Despite Helen Clark’s rhetoric of carbon neutrality, her Government looks poised to do a u-turn and delay aspects of the proposed emissions trading scheme, as political reality starts to bite that you can’t refuse to give tax cuts for nine years and just keep loading cost increases on.

So how should NZ proceed? A few views starting with the Dominion Post:

There is little doubt that the way to reduce carbon emissions is to make them costly, and the emissions trading scheme will achieve that. The question is how far New Zealand should go and whether, for example, it makes sense for it to be the only country to include agricultural emissions.

The need for caution is only underlined by the reality of the New Zealand contribution to global warming. New Zealanders may be large producers of emissions on a per capita basis, but overall contribute about 0.2 per cent of the world’s total. …

Against that background, rushing to lock in New Zealand’s policy is foolish. A more measured approach, with targets linked to what others do, rather than stand-alone statements of ecological purity, is more sensible.

The Hive puts forward a proposed consensus:

  • that a modest greenhouse gas tax be introduced across all sectors as an interim action (there would be an immediate incentive to individuals and business to change behavior – the greater the amount of behavior change the less tax paid)

  • that personal and business taxes be cut by exactly the same amount as the amount that the greenhouse gas tax is expected to raise (thus removing the “cost” of the tax to the overall economy)

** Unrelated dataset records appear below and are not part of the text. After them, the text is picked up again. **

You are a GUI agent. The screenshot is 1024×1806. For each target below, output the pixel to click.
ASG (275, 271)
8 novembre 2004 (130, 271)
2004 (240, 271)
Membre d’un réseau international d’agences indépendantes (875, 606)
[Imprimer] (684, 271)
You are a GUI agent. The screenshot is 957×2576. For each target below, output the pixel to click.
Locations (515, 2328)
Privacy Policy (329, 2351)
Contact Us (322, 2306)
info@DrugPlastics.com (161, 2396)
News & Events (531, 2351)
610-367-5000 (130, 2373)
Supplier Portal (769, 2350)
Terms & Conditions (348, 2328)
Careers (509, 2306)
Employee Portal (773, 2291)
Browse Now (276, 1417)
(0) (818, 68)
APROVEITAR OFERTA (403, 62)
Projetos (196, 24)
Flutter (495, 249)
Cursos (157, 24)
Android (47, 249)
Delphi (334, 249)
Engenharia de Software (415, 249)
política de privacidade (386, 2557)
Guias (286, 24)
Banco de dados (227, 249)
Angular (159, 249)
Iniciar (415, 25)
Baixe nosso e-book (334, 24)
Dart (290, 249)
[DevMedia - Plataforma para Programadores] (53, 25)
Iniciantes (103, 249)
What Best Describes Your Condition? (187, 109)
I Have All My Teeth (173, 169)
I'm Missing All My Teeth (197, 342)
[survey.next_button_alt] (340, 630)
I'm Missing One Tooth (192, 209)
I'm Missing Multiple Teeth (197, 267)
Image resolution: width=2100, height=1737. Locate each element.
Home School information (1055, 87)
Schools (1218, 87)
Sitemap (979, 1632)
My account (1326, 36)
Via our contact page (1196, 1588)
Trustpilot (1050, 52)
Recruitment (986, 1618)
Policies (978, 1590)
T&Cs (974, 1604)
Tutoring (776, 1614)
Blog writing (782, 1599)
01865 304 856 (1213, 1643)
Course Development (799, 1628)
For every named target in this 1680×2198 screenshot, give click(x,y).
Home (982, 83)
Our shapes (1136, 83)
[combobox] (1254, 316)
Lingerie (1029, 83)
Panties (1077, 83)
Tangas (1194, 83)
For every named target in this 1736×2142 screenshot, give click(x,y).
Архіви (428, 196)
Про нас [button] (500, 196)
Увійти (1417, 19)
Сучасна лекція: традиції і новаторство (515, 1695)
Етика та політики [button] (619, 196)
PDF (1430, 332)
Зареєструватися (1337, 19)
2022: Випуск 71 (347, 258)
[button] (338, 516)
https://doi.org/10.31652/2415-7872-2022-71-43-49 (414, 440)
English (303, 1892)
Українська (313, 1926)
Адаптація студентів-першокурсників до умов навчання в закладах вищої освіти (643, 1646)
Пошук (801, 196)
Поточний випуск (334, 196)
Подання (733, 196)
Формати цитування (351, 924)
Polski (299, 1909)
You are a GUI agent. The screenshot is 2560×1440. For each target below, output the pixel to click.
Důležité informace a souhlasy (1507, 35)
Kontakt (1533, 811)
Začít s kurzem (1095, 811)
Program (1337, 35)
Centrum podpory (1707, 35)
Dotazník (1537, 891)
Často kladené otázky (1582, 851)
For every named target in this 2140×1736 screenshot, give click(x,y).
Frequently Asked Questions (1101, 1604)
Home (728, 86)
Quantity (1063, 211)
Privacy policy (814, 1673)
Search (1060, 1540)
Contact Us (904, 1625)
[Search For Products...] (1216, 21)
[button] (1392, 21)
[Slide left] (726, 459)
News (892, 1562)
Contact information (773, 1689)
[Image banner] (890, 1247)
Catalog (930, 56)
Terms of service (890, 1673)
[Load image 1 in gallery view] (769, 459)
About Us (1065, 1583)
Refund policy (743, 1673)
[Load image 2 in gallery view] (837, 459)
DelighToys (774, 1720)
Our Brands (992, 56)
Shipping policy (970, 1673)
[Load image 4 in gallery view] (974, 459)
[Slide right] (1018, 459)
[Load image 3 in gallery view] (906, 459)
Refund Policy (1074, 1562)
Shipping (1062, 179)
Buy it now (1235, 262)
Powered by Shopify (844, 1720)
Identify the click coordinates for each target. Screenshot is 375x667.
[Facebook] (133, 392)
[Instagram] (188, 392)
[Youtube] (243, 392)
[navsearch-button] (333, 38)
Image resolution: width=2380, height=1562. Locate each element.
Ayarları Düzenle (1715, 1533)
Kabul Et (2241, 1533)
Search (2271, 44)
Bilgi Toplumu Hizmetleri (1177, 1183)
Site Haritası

  • that Government agree that all revenues raised by the greenhouse gas tax be used to invest in greenhouse gas reduction technologies

  • that New Zealand seek a plurilateral approach to greenhouse gas reduction involving Australia, Japan, EU and the US (ie we all introduce the same policy thus reducing the scope for leakage to occur

  • that we increase the resource devoted to negotiating the replacement for Kyoto I.

I have considerable sympathy for this views, especially Points 1 and 4. The price of carbon is so uncertain that in the short term a tax may be preferable. If carbon reaches $50 a tonne, then reports suggest our farming industry may become unviable. What is especially important though is that any ETS we devise should not be stand alone, but at a minimum ih harmony with Australia, and preferably other major trading partners.

Bill Ralston looks at an inconvenient truth:

New Zealand produces 0.4 per cent of the world’s carbon emissions. This move will reduce our national emissions by 0.1 per cent. So, we are going through all this pain to reduce the world’s pollution by 0.1 per cent of 0.4 per cent. Meanwhile the planet’s greatest polluters, not tied by the Kyoto Protocol because they never signed it, continue to pump increasing amounts of crud into the atmosphere and reap the financial rewards of doing so. So much for New Zealand’s international competitiveness.

This is of course not a reason to do nothing, but the NZIER report points out if we act unilaterally then “carbon leakage” may mean that we suffer economic pain without the environmental gain.